WHAT YOU SHOULD DO: Your answer should hold only the lines from the start of the data below through the line with "718x681 pixels.", copied exactly, with pictures left out.

+++

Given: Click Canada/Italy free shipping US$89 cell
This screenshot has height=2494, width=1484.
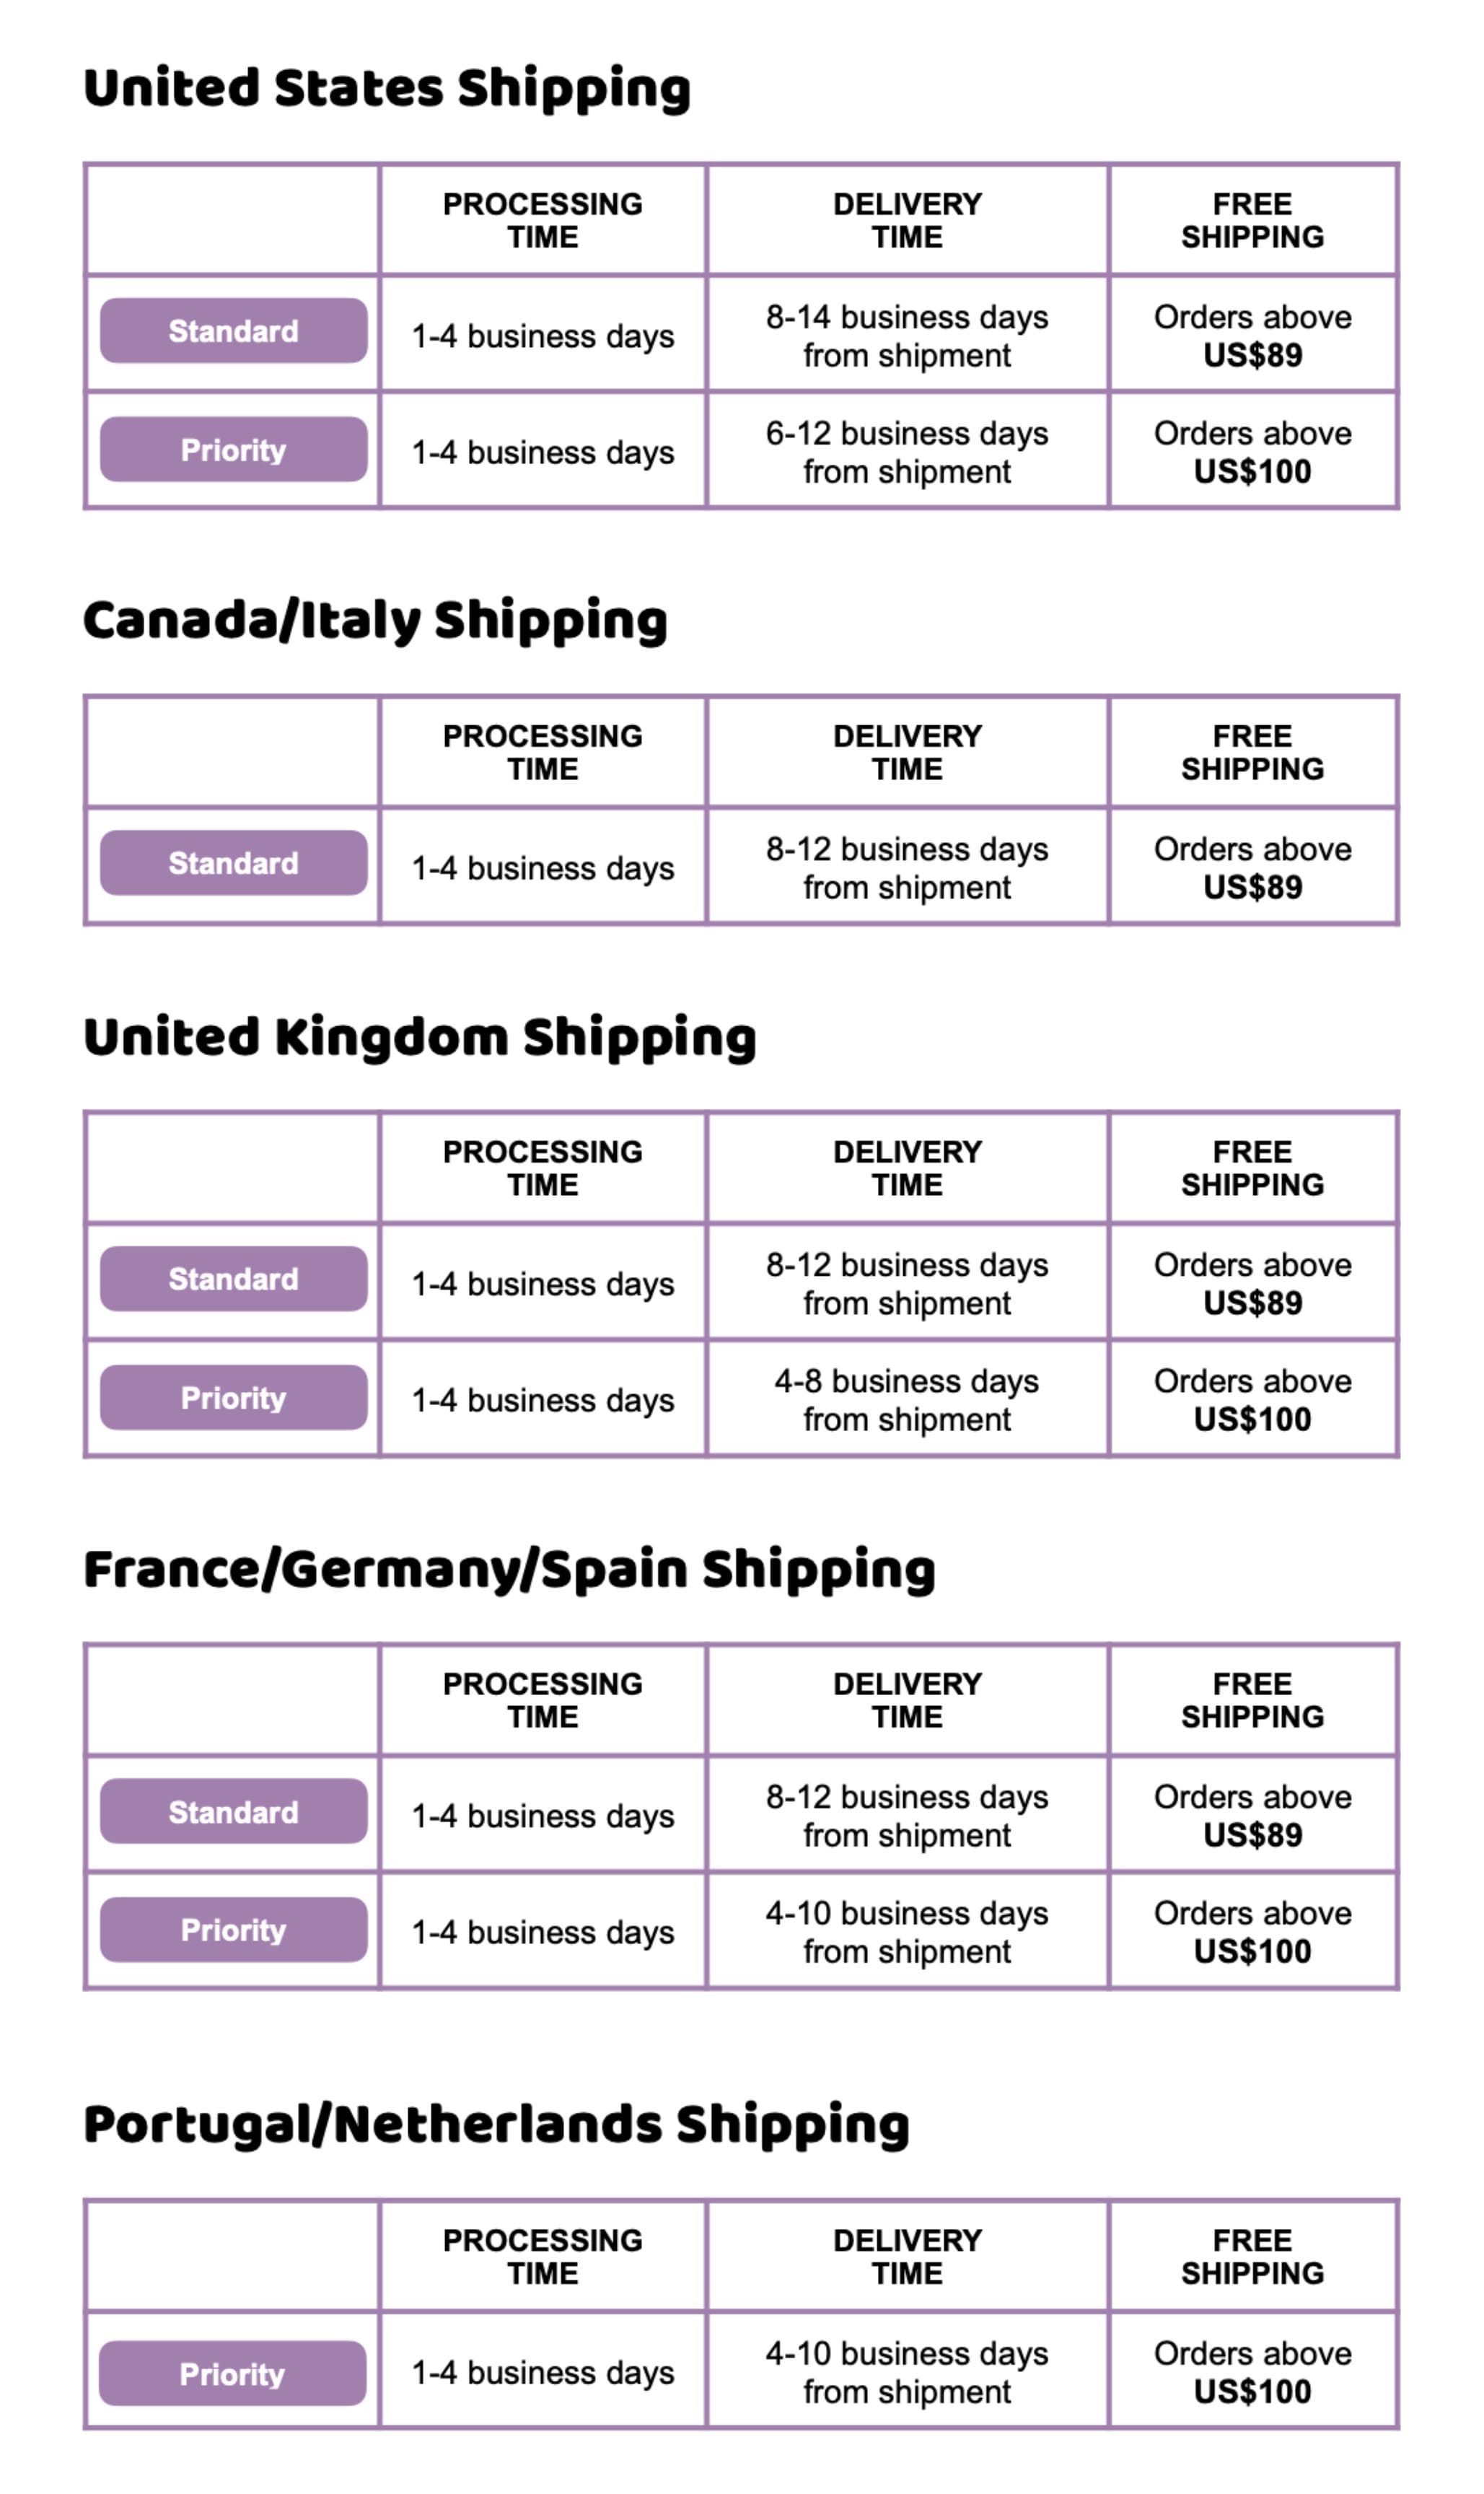Looking at the screenshot, I should pos(1252,867).
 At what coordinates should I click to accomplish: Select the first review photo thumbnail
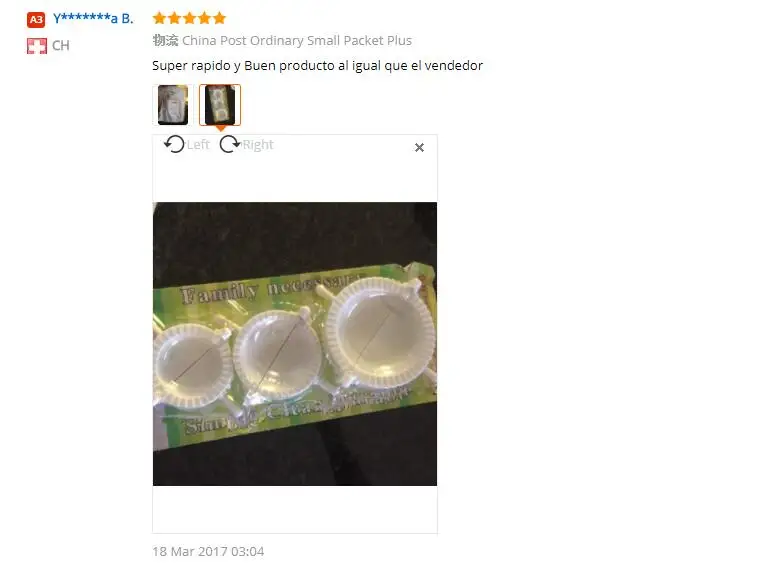coord(172,105)
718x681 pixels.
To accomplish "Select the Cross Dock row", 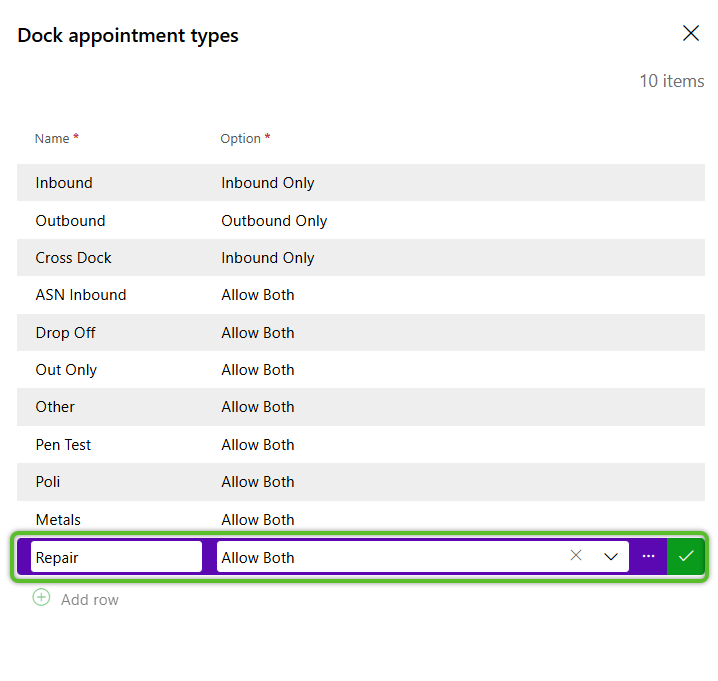I will [x=361, y=257].
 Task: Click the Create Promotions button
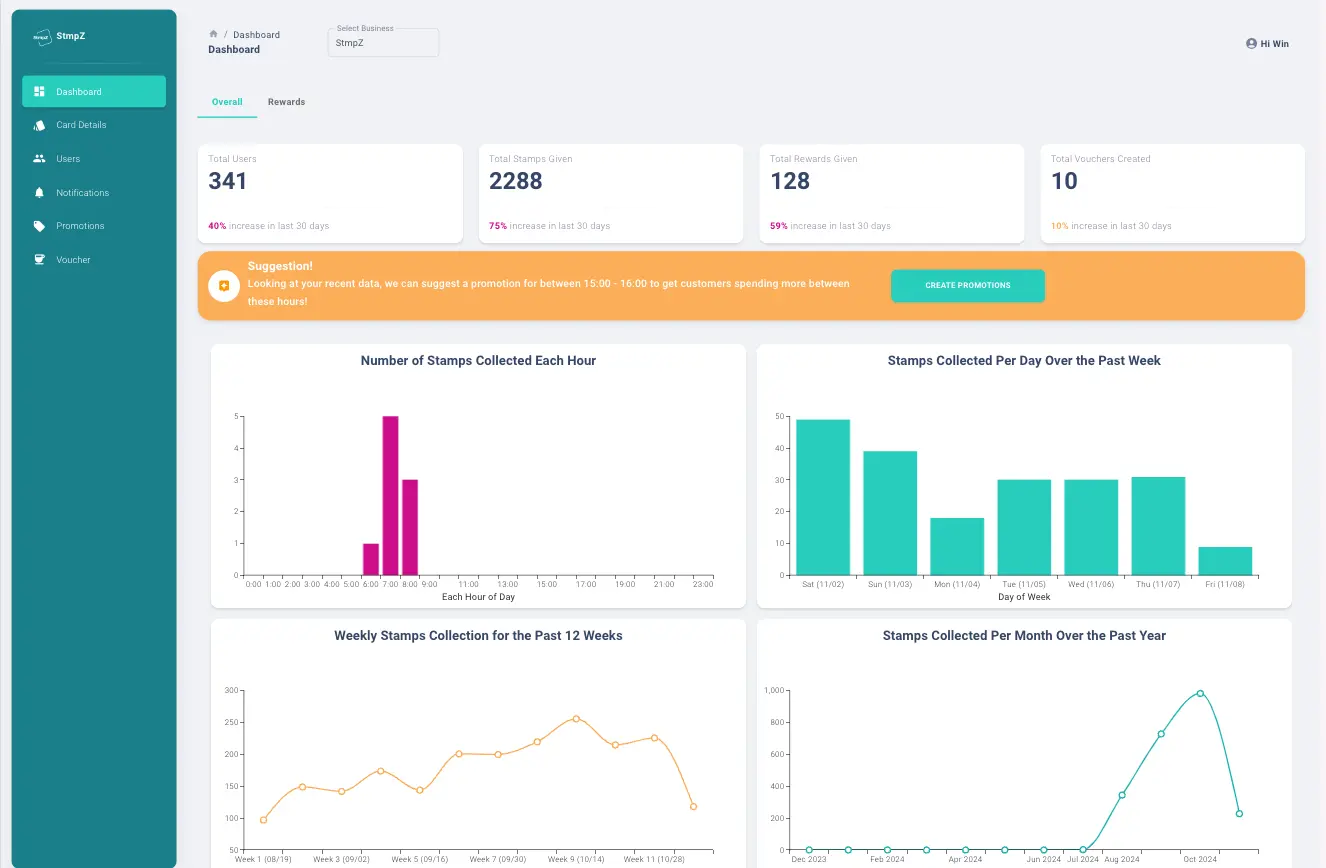(x=967, y=285)
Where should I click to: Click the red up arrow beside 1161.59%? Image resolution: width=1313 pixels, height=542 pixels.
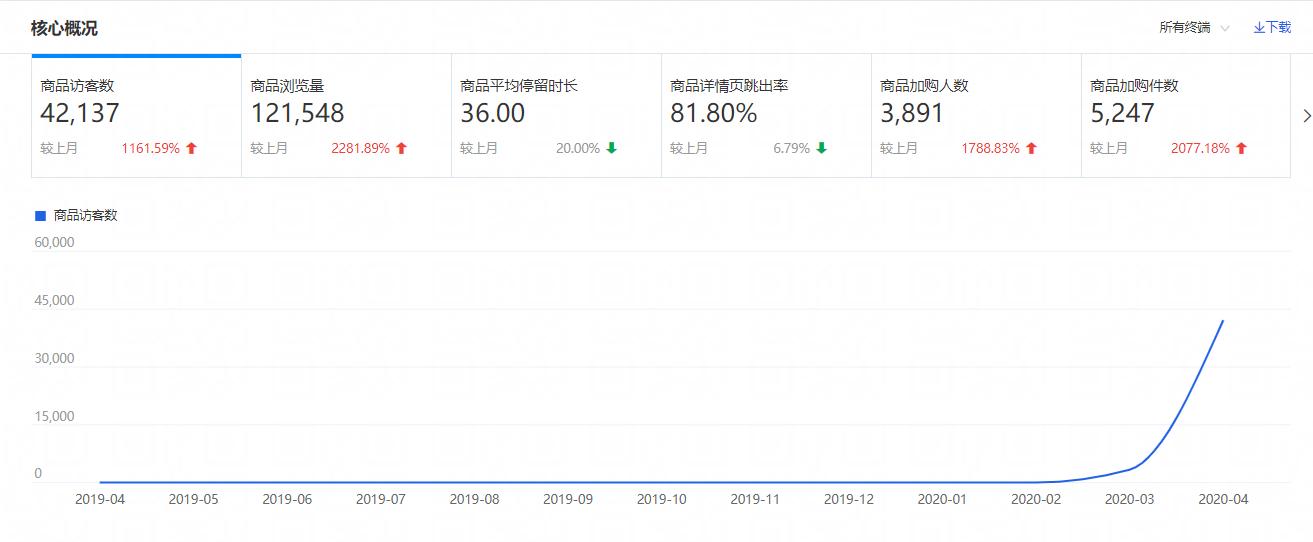pyautogui.click(x=192, y=149)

+++

OUTPUT OF THE EXERCISE:
Given: Click Canada/Italy free shipping US$89 cell
This screenshot has height=2494, width=1484.
Looking at the screenshot, I should pos(1252,867).
 At what coordinates should I click to accomplish: Select the first review photo thumbnail
coord(172,105)
718x681 pixels.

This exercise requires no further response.